Objetivo
Sigue escribiendo el texto sobre el deseo a partir de su última oración.

Fragmento de texto
==*==

Dentro de las estructuras éticas y ontológicas del ser del hombre se encuentra
principalmente el deseo, elemento constitutivo que nos hace seres
humanos
Desde el sentido común, el deseo tiende a ser identificado con el
deseo sexual.
Esta concepción libidinal del deseo resulta ser insuficiente para dar
una explicación de la rica complejidad del fenómeno, toda vez que éste,
como manifestación de la acción humana que es, no se reduce sólo a
deseo sexual, pues el hombre es sujeto del deseo de muchas cosas más.
Sin embargo, en el propio Freud hay una distinción sutil pero decisiva
y fundamental entre libido y eros: no son equivalentes.
Esta concepción del deseo identificado con el eros, es decir, con el
amor entendido como impulso de vida, y a su vez como fuente originaria
de la valoración y de la creación de los valores, aparece muy cercana a una
significación ética del deseo, ya que, en esta perspectiva, es visto como el
fundamento que hace posible a la eticidad, esto es, las posibilidades que
tiene el hombre de elegir libremente y de elegirse, por tanto, a sí mismo.

==*==

Lista de datos
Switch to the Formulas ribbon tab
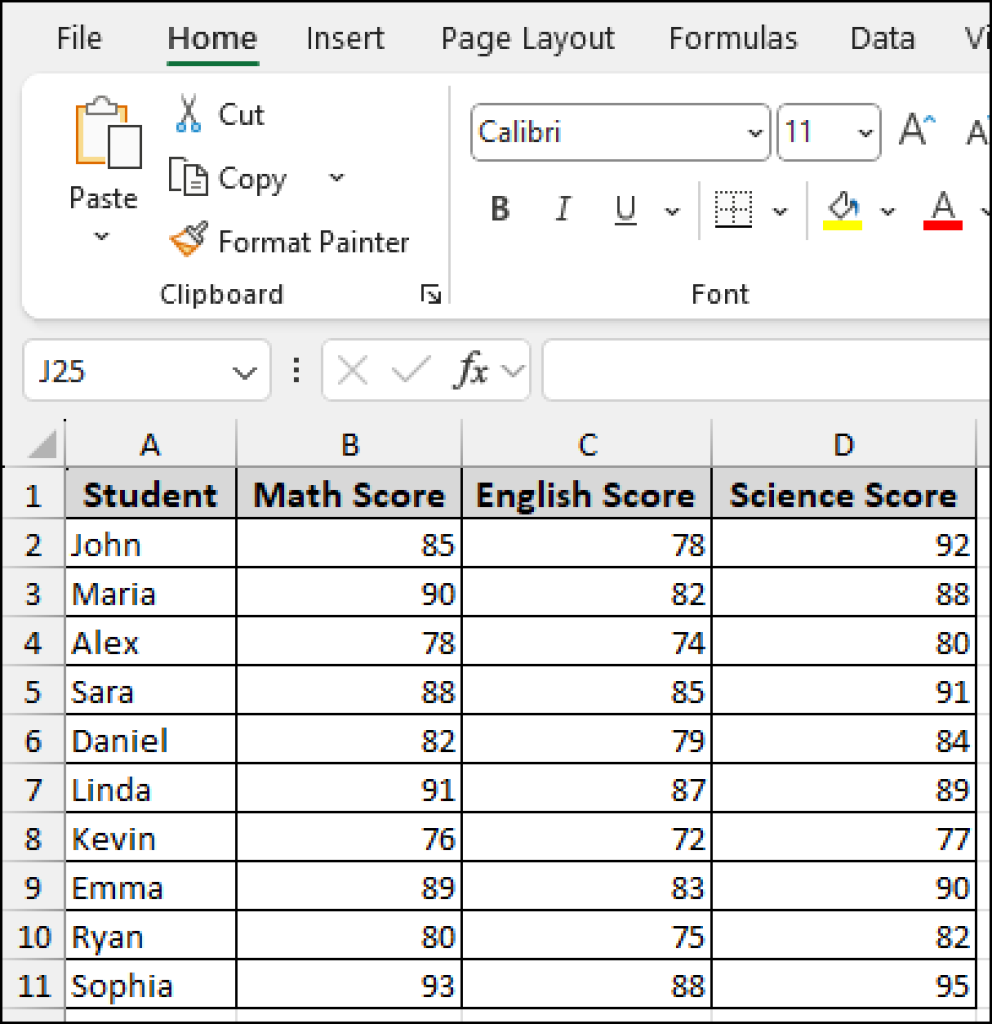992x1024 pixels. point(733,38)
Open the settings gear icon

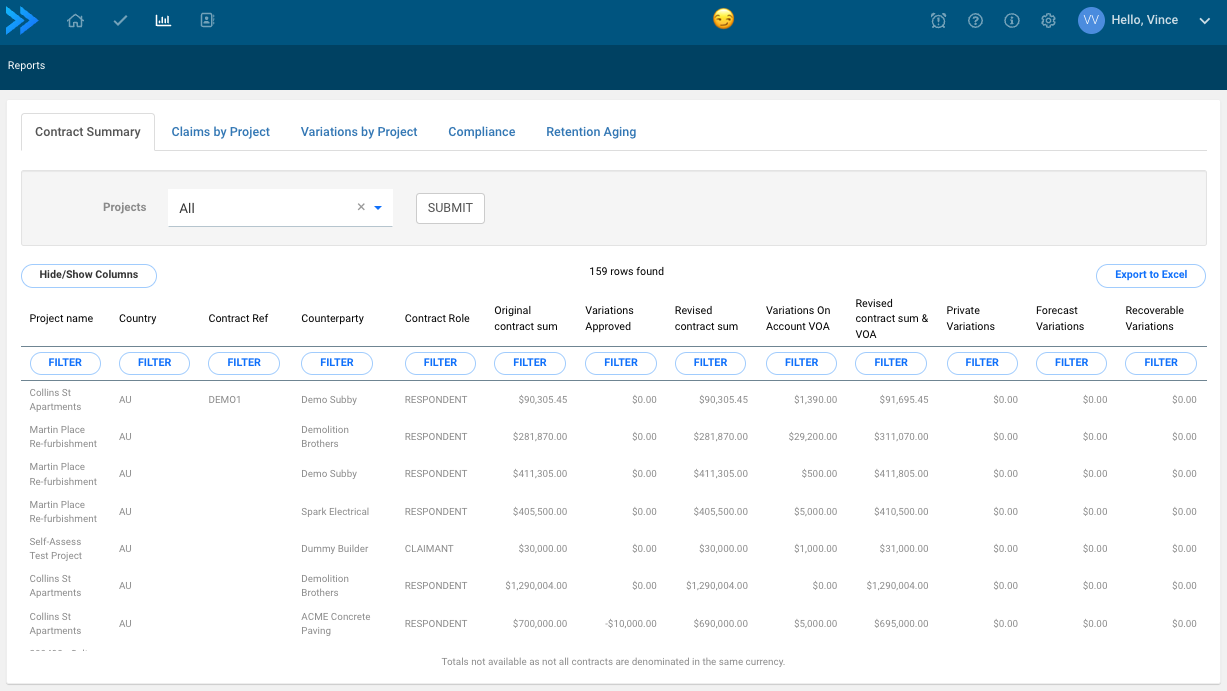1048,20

==*==

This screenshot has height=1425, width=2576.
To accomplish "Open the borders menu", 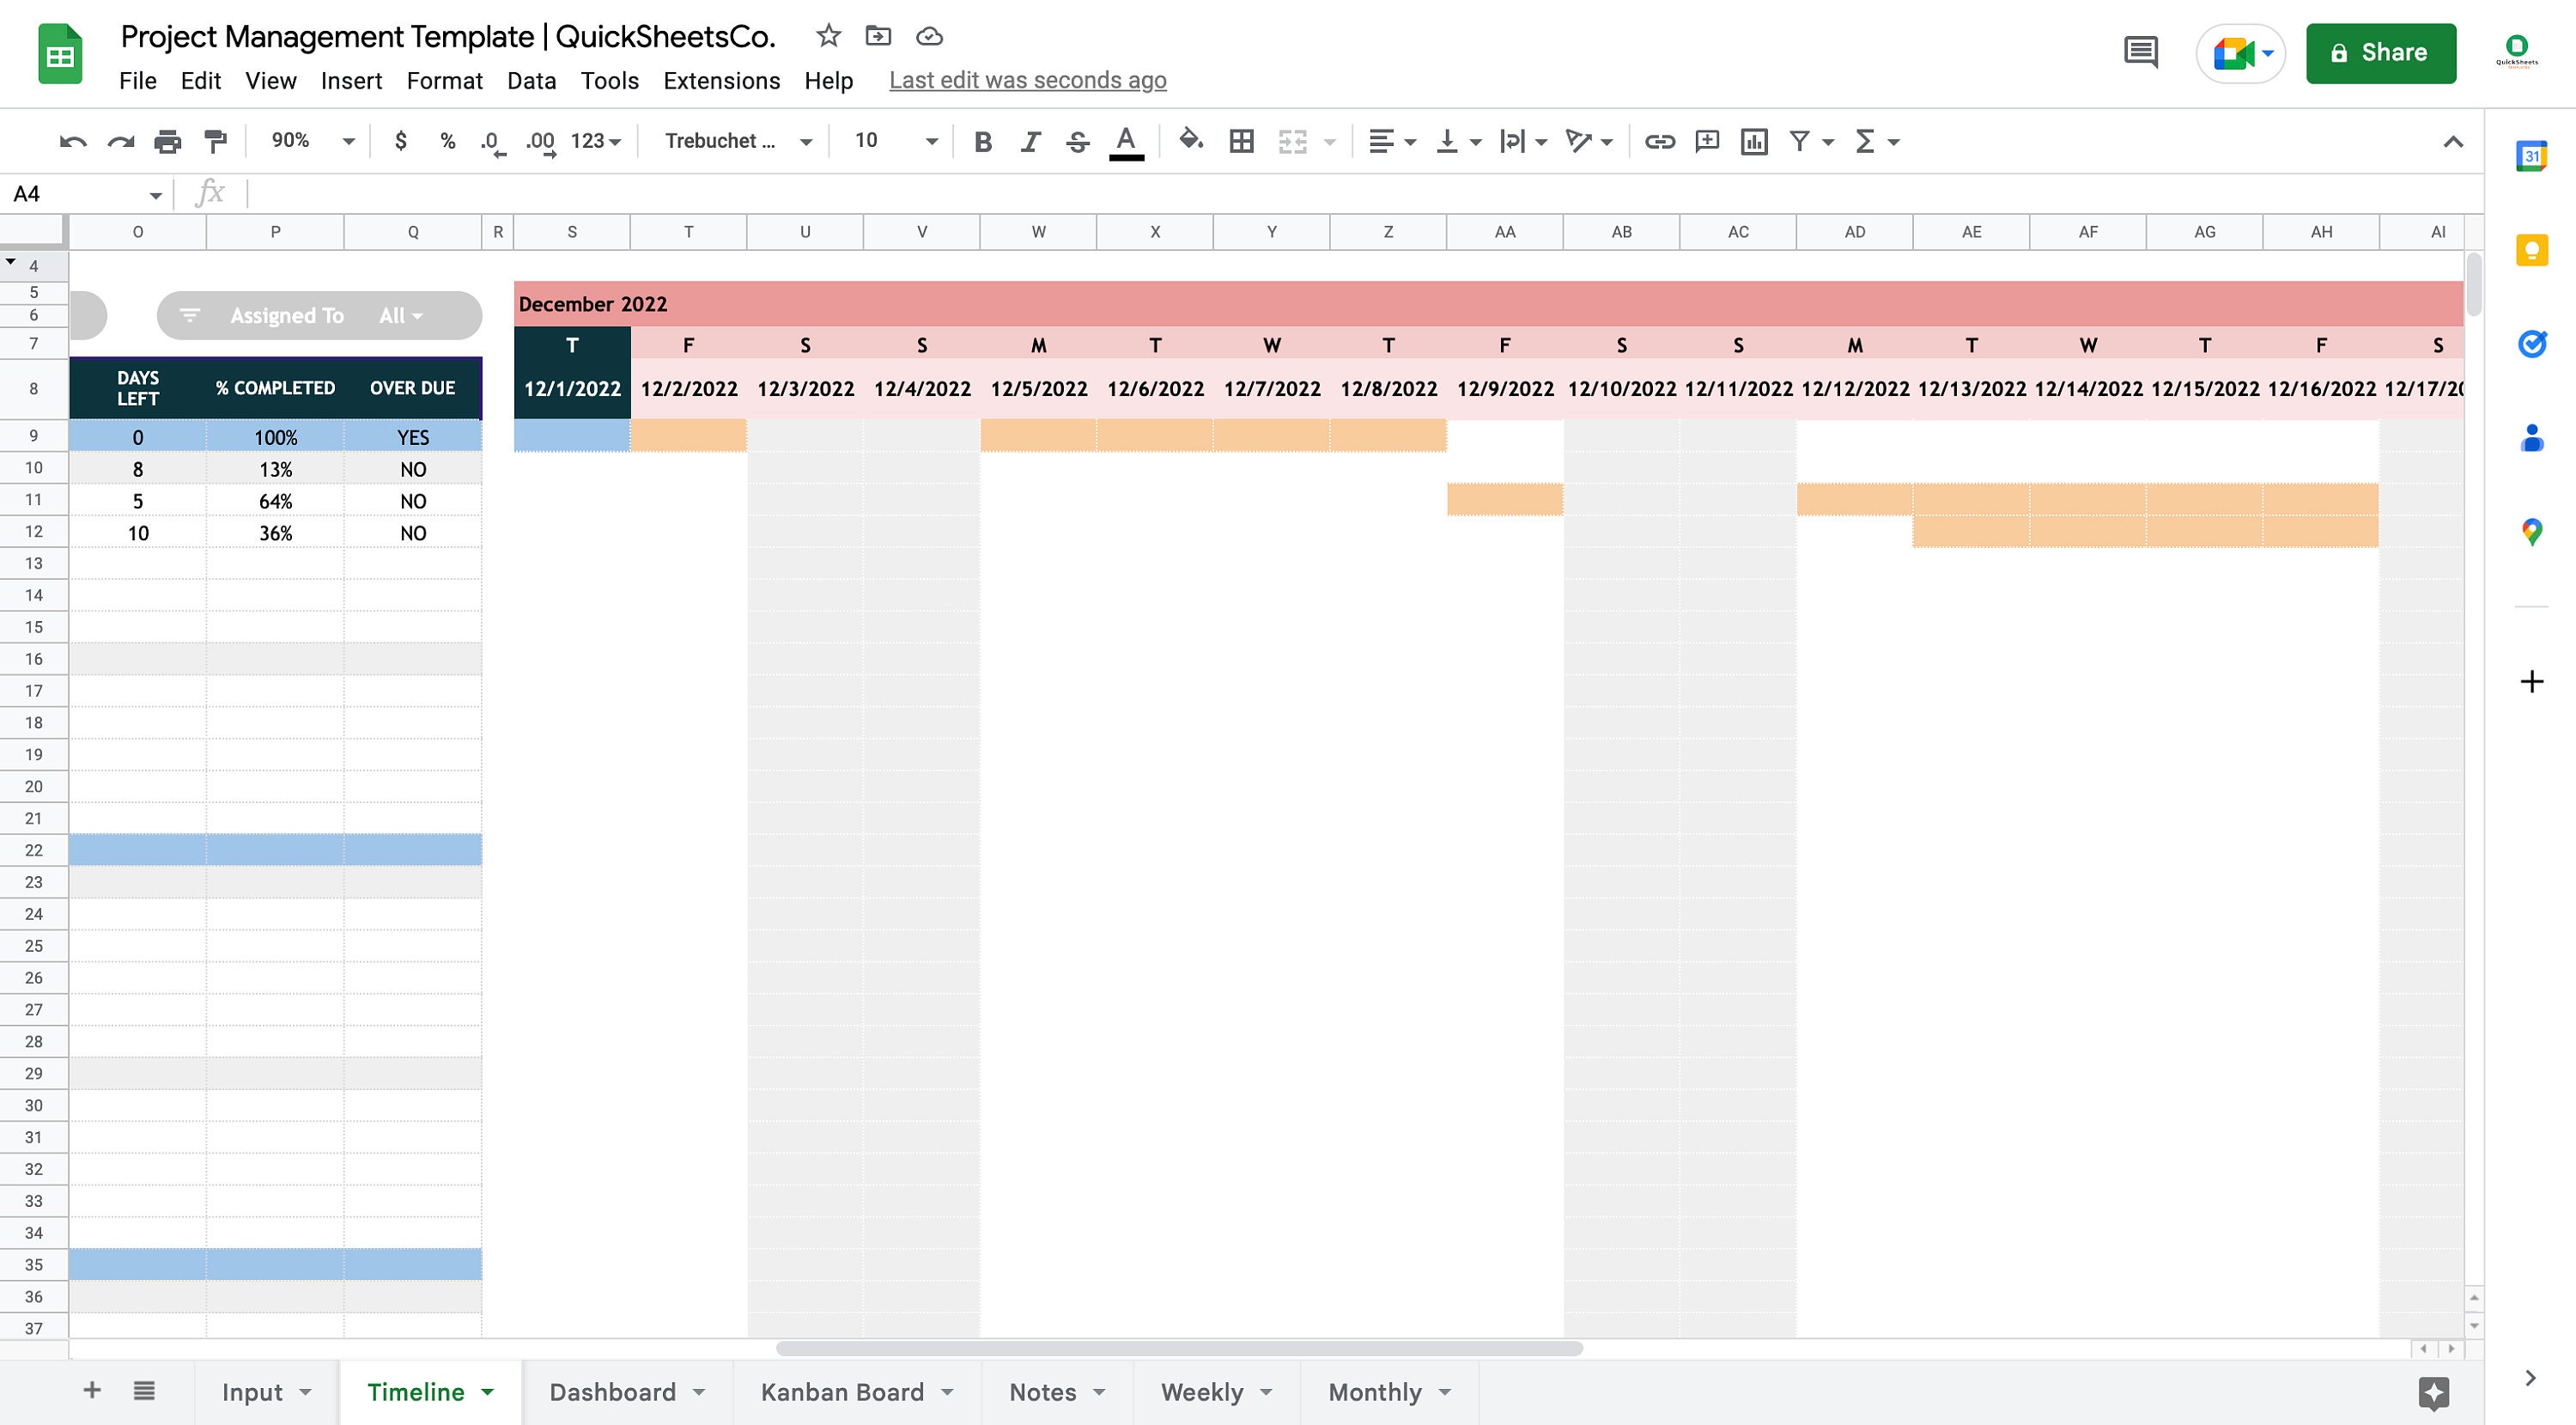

==*==

Resultado
En este sentido, se dice que el
hombre es un ser con relación a sus
posibilidades, esto es, se define como
naturaleza posible; en pocas palabras,
como deseo de llegar a ser plenamente
libre, y con ello, más humano.
Para Juliana González, se trata de un deseo radical, no de cualquier
deseo, sino de aquél gracias al cual hombre expresa su anhelado deseo
de ser, es decir, deseo originario de realización de la propia condición
humana, que consiste en la búsqueda de desarrollo de las potencialidades
del ser humano
Esta misma concepción ética sobre el deseo ha sido desarrollada
por Fernando Savater, para quien, en el origen de la acción humana está
siempre mediando el deseo humano de querer ser más, humanamente
hablando, es decir, deseo de autotrascendencia, como condición humana
irrenunciable.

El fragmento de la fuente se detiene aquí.